_DOCUMENT SEGMENT_.
Canadian film and television director

Lyne Charlebois is a Canadian film and television director, most noted as the director and cowriter of the 2008 film Borderline.

Charlebois began her career as a photographer, who had one of her first jobs in the film industry shooting promotional stills for Jean-Claude Lauzon's 1987 film Night Zoo. She then became a music video director for artists including Daniel Bélanger and Laurence Jalbert. She won a Prix Félix for Best Video in 1991 for Marjo's "Je sais, je sais", and in 1992 for Bélanger's "Opium", and was a three-time Juno Award nominee for Best Music Video for Spirit of the West's "Political" at the Juno Awards of 1992, Mae Moore's "Bohemia" at the Juno Awards of 1993 and for Gogh Van Go's "Tunnel of Trees" at the Juno Awards of 1995. She won the award in 1995.

She subsequently worked in television, directing episodes of Bliss, Tabou, Nos étés and Sophie, and made the short films Quel jour était-ce? in 2001 and Nous sommes tous les jours in 2006.

_EXERCISE INSTRUCTIONS_.
Reproduce the biography of Lyne Charlebois word for word, in full.

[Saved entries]
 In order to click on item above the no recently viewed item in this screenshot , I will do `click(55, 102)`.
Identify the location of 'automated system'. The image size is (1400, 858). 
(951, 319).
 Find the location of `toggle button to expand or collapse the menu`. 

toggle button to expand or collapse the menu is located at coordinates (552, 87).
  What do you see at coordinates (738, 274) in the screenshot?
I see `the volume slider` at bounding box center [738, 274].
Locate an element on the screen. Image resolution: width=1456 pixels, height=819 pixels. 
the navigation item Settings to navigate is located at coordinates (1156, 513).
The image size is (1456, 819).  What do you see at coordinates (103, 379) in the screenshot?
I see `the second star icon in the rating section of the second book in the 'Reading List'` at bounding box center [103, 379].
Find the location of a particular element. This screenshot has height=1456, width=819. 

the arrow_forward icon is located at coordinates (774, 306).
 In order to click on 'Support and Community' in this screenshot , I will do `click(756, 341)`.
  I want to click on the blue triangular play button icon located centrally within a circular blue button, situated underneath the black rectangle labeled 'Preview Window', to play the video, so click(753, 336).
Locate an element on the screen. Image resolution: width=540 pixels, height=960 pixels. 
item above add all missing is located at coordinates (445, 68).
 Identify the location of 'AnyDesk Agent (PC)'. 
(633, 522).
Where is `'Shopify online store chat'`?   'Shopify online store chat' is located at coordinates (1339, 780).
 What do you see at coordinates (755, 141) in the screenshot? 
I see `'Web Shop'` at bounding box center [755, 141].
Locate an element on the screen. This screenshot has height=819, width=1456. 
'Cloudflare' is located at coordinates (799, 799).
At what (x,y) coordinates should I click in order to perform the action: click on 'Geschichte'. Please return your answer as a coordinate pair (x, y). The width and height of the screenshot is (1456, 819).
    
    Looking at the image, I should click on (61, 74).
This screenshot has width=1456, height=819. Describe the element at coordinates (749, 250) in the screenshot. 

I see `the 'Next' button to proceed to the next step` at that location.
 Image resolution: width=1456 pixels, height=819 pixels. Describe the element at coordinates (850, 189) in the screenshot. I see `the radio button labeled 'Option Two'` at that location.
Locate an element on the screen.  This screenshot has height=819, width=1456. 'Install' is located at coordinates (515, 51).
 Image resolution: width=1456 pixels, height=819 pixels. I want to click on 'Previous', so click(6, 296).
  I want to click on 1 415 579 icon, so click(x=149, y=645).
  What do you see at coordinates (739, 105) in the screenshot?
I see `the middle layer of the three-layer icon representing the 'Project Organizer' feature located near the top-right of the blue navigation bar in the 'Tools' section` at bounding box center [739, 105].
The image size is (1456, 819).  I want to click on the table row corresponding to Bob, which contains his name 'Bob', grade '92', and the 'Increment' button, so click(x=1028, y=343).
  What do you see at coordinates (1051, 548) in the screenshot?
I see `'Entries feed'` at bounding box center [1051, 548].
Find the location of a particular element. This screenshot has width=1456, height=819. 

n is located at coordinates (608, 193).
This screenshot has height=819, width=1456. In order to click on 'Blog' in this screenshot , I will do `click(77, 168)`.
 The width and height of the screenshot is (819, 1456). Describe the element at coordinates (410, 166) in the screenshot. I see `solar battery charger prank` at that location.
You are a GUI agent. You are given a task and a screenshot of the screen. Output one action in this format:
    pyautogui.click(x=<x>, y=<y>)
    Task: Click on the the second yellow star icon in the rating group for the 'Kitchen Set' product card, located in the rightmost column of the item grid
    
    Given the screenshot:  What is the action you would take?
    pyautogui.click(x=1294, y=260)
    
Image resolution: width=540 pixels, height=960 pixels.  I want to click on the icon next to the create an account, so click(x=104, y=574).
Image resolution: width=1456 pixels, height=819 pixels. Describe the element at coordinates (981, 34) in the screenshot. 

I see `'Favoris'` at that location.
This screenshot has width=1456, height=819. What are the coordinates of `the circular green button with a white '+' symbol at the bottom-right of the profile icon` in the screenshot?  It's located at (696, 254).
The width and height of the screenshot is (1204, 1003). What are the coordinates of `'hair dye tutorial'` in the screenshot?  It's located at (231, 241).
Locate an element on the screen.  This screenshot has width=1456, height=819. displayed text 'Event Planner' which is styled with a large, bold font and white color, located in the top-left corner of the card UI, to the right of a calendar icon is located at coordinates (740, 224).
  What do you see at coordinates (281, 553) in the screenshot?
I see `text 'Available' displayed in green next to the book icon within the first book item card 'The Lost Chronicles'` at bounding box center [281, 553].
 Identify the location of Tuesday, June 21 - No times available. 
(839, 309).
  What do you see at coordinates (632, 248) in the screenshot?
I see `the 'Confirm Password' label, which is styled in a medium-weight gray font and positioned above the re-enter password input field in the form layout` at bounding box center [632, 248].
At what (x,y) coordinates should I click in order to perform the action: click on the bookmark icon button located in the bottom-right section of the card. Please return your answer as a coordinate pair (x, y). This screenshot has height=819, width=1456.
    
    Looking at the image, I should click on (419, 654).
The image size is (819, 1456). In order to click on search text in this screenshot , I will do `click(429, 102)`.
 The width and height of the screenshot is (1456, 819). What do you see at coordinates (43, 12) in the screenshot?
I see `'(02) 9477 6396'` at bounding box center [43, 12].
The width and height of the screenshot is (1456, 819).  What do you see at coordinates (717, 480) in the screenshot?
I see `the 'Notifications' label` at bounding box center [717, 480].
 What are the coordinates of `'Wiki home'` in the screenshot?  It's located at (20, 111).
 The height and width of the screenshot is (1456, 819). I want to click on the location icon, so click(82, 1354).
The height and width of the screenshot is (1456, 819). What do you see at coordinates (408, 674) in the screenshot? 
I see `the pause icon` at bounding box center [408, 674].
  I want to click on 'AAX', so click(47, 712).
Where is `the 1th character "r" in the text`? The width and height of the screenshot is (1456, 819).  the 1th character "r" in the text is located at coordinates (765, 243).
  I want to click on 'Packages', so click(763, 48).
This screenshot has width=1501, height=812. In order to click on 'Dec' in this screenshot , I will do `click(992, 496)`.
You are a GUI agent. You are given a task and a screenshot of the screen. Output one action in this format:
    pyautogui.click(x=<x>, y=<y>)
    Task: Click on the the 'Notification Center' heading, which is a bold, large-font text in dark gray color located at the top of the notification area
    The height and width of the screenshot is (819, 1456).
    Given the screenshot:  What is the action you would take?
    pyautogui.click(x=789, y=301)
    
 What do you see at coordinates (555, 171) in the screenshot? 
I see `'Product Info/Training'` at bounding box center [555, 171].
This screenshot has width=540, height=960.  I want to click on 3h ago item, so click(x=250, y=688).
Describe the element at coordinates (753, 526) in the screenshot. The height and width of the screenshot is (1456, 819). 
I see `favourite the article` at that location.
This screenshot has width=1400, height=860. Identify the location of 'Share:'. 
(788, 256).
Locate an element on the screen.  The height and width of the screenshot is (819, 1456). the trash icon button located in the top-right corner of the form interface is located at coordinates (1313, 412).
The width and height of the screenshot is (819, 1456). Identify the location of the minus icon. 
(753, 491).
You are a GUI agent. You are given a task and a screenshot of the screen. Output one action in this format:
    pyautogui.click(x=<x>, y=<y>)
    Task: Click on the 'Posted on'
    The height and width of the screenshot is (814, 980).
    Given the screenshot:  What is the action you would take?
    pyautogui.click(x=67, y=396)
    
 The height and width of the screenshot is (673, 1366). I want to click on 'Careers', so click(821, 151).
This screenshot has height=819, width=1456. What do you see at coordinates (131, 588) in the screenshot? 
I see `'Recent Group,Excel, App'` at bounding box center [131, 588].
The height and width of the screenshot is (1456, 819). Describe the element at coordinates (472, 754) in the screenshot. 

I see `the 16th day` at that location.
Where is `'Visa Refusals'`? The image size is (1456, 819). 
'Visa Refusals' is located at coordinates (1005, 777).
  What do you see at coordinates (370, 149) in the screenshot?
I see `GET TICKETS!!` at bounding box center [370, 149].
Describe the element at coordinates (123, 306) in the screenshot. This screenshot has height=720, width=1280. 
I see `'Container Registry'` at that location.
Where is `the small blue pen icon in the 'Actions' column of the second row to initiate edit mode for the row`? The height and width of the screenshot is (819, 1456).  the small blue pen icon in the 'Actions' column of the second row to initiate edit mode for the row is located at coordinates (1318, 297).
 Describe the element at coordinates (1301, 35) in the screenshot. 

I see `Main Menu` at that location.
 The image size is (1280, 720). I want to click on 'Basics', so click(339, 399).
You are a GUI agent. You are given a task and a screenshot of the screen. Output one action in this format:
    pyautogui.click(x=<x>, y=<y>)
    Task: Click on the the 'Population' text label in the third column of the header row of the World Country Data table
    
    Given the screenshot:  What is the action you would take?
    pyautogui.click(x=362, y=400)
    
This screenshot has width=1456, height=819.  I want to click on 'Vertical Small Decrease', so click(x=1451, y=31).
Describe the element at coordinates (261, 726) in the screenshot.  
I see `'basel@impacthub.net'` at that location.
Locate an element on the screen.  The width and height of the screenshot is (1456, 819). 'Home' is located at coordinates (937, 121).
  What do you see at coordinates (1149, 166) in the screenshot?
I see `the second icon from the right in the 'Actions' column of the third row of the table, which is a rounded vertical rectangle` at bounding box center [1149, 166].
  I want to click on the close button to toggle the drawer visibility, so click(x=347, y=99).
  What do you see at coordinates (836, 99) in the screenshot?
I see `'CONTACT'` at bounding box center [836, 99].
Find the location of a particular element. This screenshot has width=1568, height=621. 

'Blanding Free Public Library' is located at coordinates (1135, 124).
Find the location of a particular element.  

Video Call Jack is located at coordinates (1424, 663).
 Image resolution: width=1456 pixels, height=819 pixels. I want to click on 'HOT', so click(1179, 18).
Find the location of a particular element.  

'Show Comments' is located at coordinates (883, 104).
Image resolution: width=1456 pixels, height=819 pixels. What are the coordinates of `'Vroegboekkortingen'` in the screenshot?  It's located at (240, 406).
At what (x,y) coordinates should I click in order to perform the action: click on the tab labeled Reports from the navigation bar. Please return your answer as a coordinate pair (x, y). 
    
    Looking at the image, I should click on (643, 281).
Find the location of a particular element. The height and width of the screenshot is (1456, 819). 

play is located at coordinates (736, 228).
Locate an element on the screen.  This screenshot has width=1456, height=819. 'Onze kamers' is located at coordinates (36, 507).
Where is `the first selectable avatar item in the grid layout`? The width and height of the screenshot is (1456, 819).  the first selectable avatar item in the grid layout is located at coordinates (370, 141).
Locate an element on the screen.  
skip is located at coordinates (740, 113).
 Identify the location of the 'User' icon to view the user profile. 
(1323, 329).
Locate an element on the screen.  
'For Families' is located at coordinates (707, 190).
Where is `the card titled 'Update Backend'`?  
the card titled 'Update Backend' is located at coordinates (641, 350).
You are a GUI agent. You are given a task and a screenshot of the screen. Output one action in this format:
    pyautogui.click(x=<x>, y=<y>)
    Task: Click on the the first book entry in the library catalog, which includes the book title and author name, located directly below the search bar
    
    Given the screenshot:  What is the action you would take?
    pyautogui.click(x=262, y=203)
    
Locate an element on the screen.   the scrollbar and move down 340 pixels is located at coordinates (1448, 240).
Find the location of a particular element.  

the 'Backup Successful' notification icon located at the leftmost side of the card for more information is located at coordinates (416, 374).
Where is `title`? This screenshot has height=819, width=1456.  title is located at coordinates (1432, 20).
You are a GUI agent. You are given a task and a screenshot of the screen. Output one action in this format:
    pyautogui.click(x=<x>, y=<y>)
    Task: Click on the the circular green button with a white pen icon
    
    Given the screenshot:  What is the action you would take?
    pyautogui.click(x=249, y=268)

_ANSWER BOX_.
Canadian film and television director

Lyne Charlebois is a Canadian film and television director, most noted as the director and cowriter of the 2008 film Borderline.

Charlebois began her career as a photographer, who had one of her first jobs in the film industry shooting promotional stills for Jean-Claude Lauzon's 1987 film Night Zoo. She then became a music video director for artists including Daniel Bélanger and Laurence Jalbert. She won a Prix Félix for Best Video in 1991 for Marjo's "Je sais, je sais", and in 1992 for Bélanger's "Opium", and was a three-time Juno Award nominee for Best Music Video for Spirit of the West's "Political" at the Juno Awards of 1992, Mae Moore's "Bohemia" at the Juno Awards of 1993 and for Gogh Van Go's "Tunnel of Trees" at the Juno Awards of 1995. She won the award in 1995.

She subsequently worked in television, directing episodes of Bliss, Tabou, Nos étés and Sophie, and made the short films Quel jour était-ce? in 2001 and Nous sommes tous les jours in 2006.